In July 1861, when Congress authorized the addition of a new mounted regiment for the Regular Army (3rd Cavalry) and the raising of Volunteer cavalry regiments, they did adopt the three-battalion structure for these new units. Each battalion would be commanded by a major and consist of two squadrons, each squadron composed of two companies. The battalion staff included an adjutant, a quartermaster/commissary (chosen from among the battalion's lieutenants), a sergeant major, a quartermaster sergeant, a commissary sergeant, a hospital steward, a saddler sergeant and a veterinary sergeant. This gave the cavalry battalion a minimum strength of 325 and a maximum strength of 389 depending on the size of its companies. The saddler sergeant oversaw the saddlers assigned to each company and acted as the master saddler or foreman when they were all assembled together as a repair shop.

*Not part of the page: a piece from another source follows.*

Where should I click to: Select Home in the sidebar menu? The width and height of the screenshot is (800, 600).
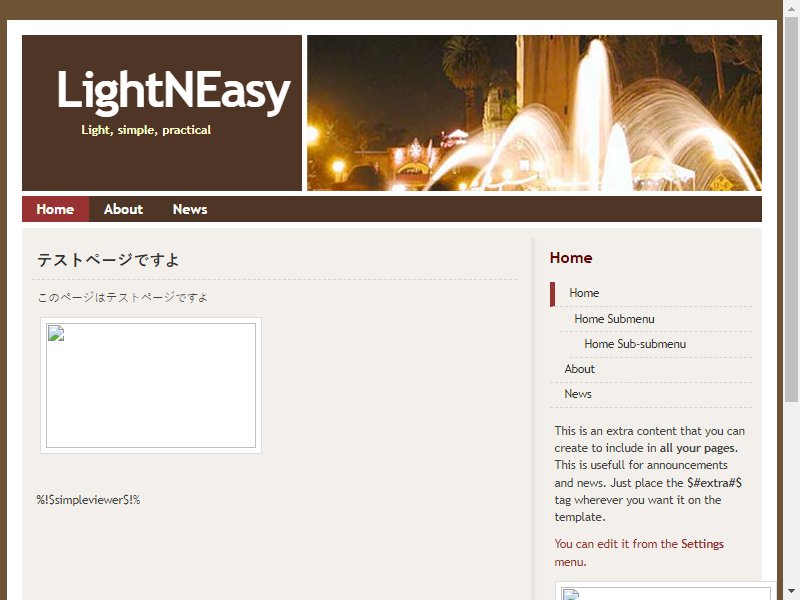click(584, 293)
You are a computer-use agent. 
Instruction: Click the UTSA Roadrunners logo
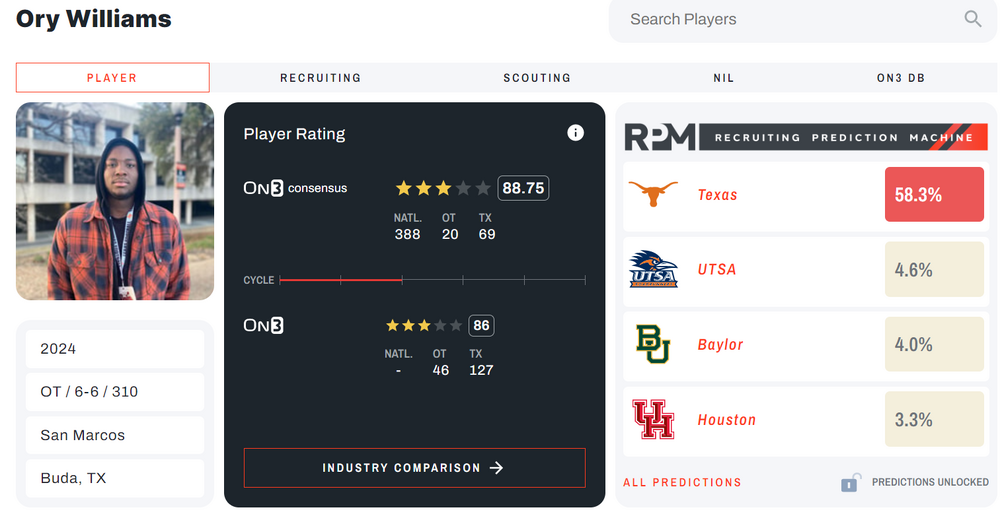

The purpose of this organization was so that a cavalry regiment could divide itself into three autonomous parts, allowing each to operate independently of the other, as they had before the war. However, when the regiment operated together the battalion structure proved to be cumbersome and over-officered, especially after regiments were frequently reduced to a fraction of their authorized size by attrition. A year later, the organization of all cavalry units were streamlined and the permanent battalion structure was removed, with some of the supporting staff moved up to the regimental headquarters. Although the permanent structure was removed, cavalry companies continued to operate as squadrons and battalions in the field.

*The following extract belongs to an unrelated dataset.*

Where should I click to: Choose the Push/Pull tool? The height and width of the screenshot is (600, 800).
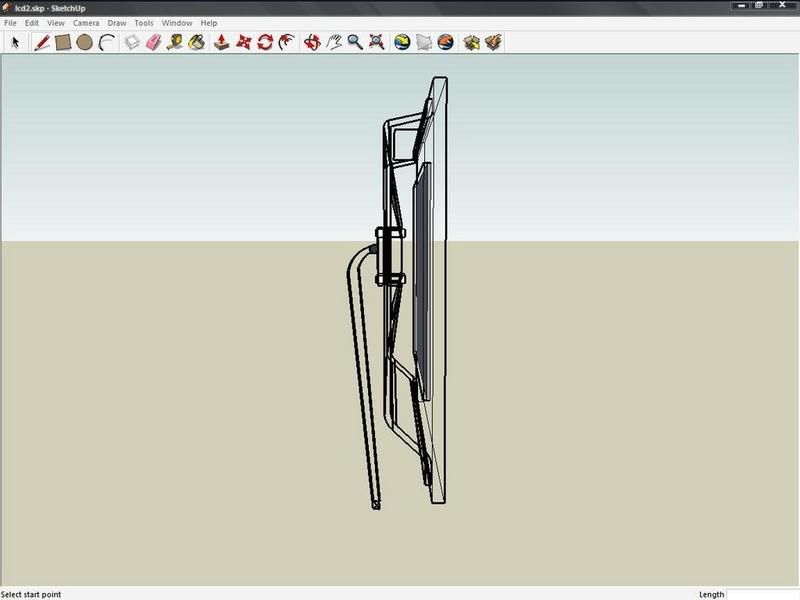click(222, 42)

In August 1861, Congress approved the creation of the US Engineer Battalion at an authorized strength of four companies with 150 engineers each. Later in June 1864, they authorized the addition of a sergeant-major and a quartermaster sergeant to the battalion. However, there were no staff officers assigned to the battalion, requiring company officers to pull double-duty, and the battalion remained far short of its authorized strength until they were permitted to recruit directly from Volunteer units. During the war, the battalion was commanded by a number of different officers and operated as part of the Army of the Potomac's Engineer Brigade. Their main task was constructing roads, pontoon bridges and fortifications, often under fire, although on occasion they also fought as infantry.